Sampling was carried out in the period of April to July 2011. A total of 134 crop samples (rice and wheat grains, alfalfa, lettuce, cabbage, beet, celery, radish, coriander, basil, parsley, leek, and dill) and 114 topsoil samples (1–10 cm) were collected at harvest time. The reason for the smaller number of soil samples is that on several occasions more than one crop type was collected from the same farm. Moreover, due to water resource limitations, arable lands in the study area are confined to areas surrounding the Zayandehrud River. The sampling locations are shown in Fig. 1.

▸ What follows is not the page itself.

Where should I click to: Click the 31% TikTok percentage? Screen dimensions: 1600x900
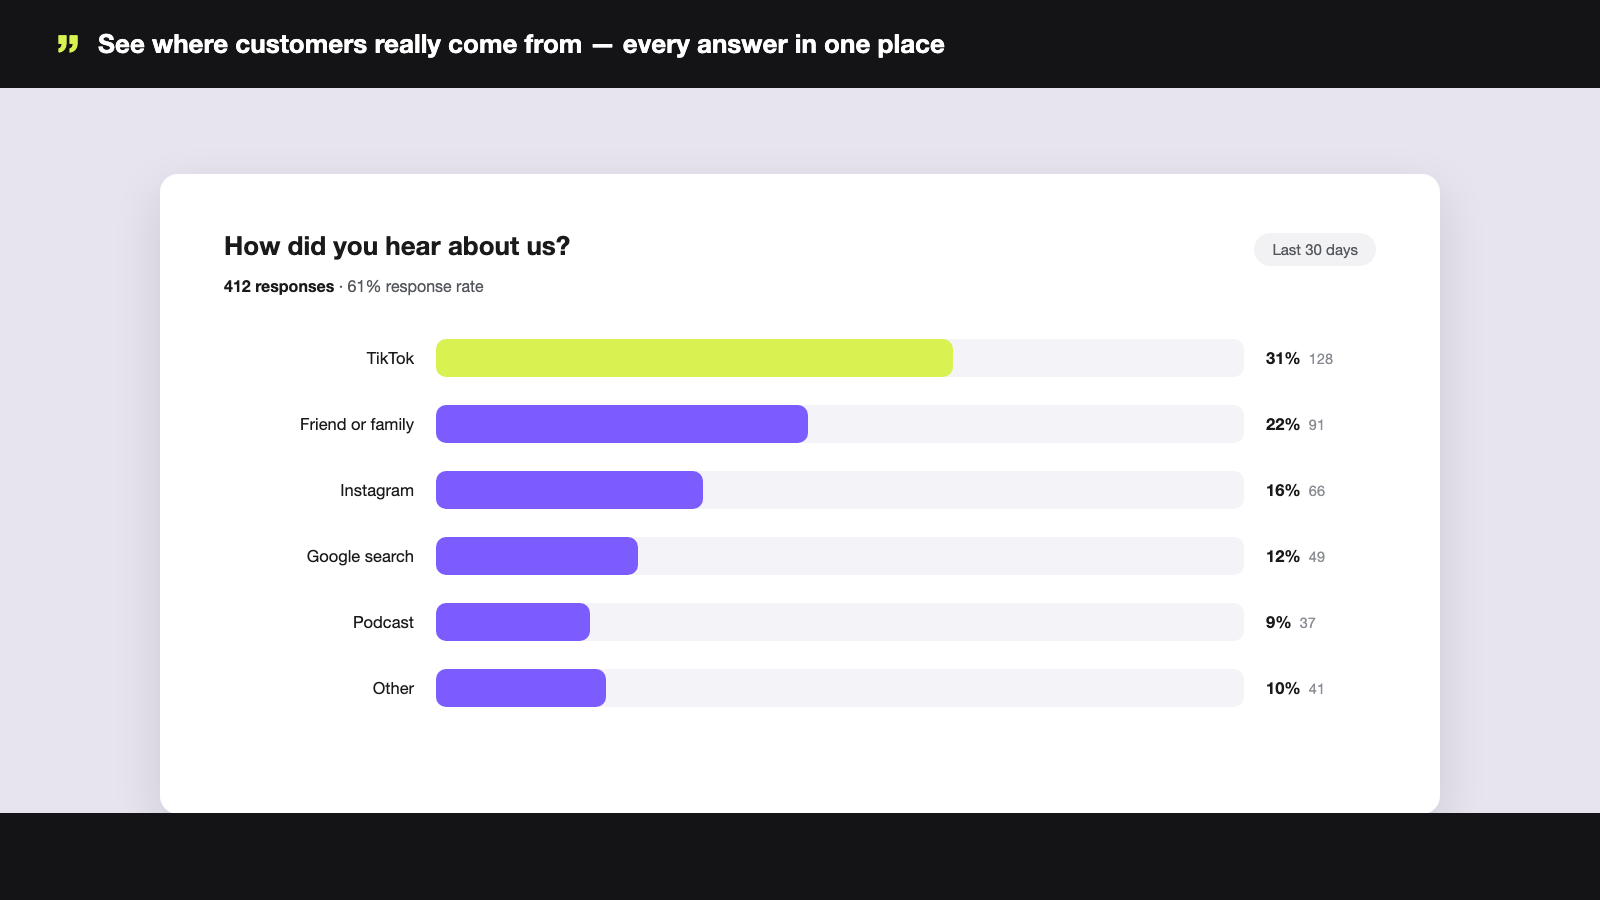(x=1282, y=358)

Each soil sample was prepared by first randomly collecting several subsamples at each sampling site, followed by thoroughly mixing the subsamples to form a composite sample of approximately 1 kg using the quartile method. Collected samples were sealed in clean polyethylene bags and transported to the laboratory. The soil samples were air dried at room temperature, part of each sample was sieved through a 0.63 μm screen for the determination of macronutrients and trace metals, and for the rest of the physicochemical parameters, the soil was sieved to 2 mm. The total concentrations of macronutrients Ca, Mg, P, K, and S and trace metals Cu, Zn, Pb, Fe, and Mn were measured following aqua regia digestion for low to ultralow determinations by using inductively coupled plasma mass spectrometry (ICP-MS) method in a certified commercial Canadian laboratory (Acme Analytical Laboratories, Ltd.).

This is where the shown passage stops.